This module contains various general utility functions.
Objects which inherit from this class have save/load functions, which un/pickle them to disk.
This uses cPickle for de/serializing, so objects must not contains unpicklable attributes, such as lambda functions etc.
Remove accentuation from the given string.
Input text is either a unicode string or utf8 encoded bytestring. Return input string with accents removed, as unicode.
>>> deaccent("Šéf chomutovských komunistů dostal poštou bílý prášek")
u'Sef chomutovskych komunistu dostal postou bily prasek'
Scan corpus for all word ids that appear in it, then contruct and return a mapping which maps each wordId -> str(wordId).
This function is used whenever words need to be displayed (as opposed to just their ids) but no wordId->word mapping was provided.

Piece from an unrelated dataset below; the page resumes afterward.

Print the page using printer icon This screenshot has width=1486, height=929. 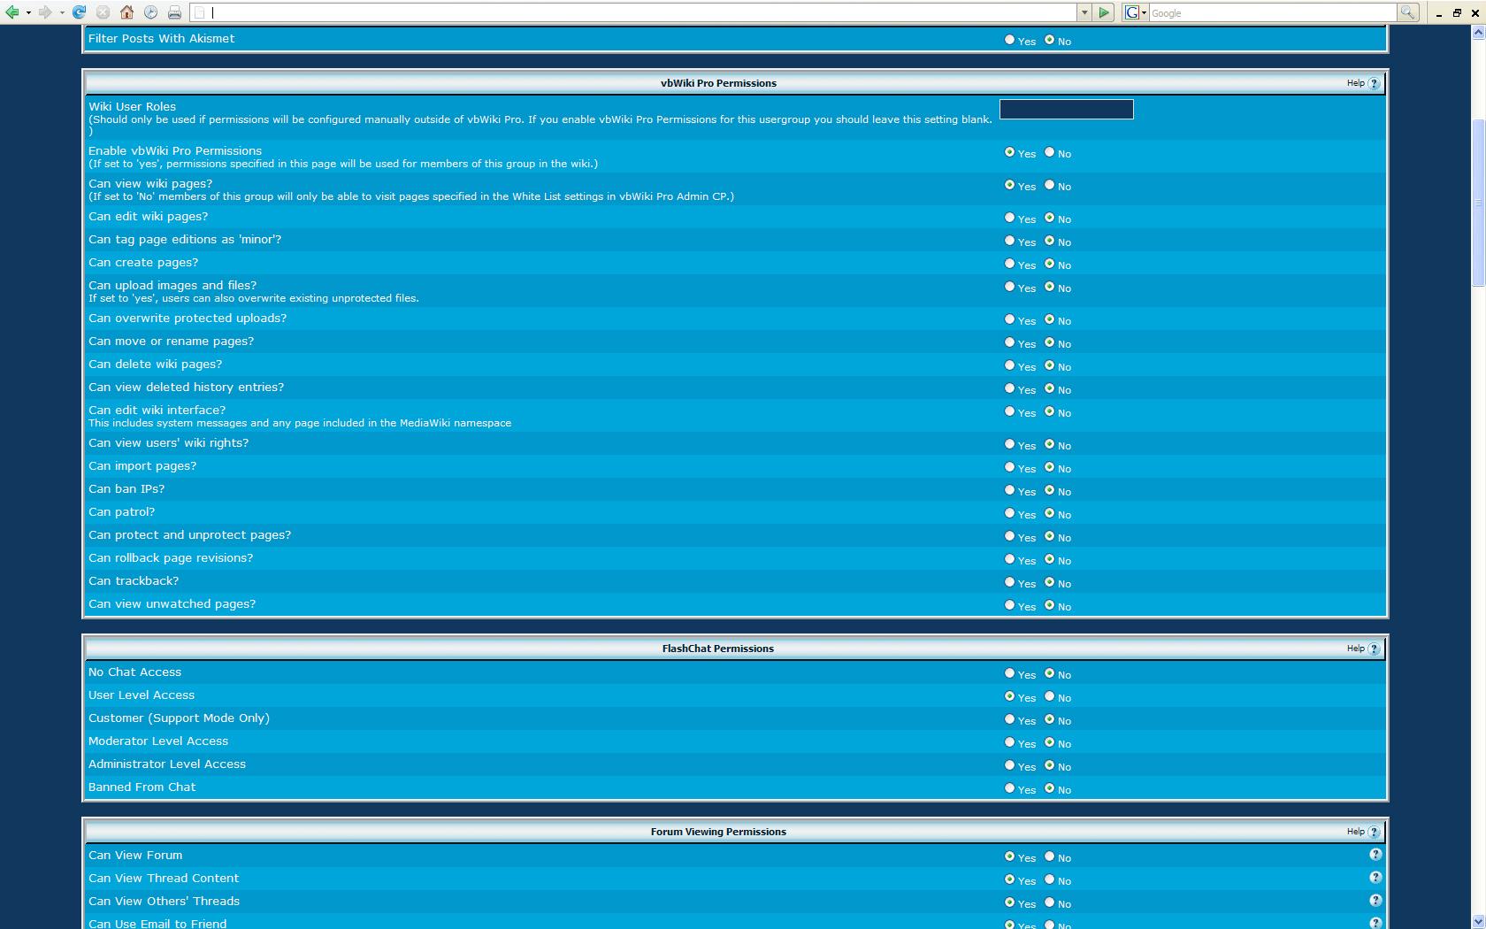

The resulting mapping only covers words actually used in the corpus, up to the highest wordId found.
Check whether obj is a corpus.
NOTE: When called on an empty corpus (no documents), will return False.
Iteratively yield tokens as unicode strings, optionally also lowercasing them and removing accent marks.
Input text may be either unicode or utf8-encoded byte string.
The tokens on output are maximal contiguous sequences of alphabetic characters (no digits!).
>>> list(tokenize('Nic nemůže letět rychlostí vyšší, než 300 tisíc kilometrů za sekundu!', deacc = True))
[u'Nic', u'nemuze', u'letet', u'rychlosti', u'vyssi', u'nez', u'tisic', u'kilometru', u'za', u'sekundu']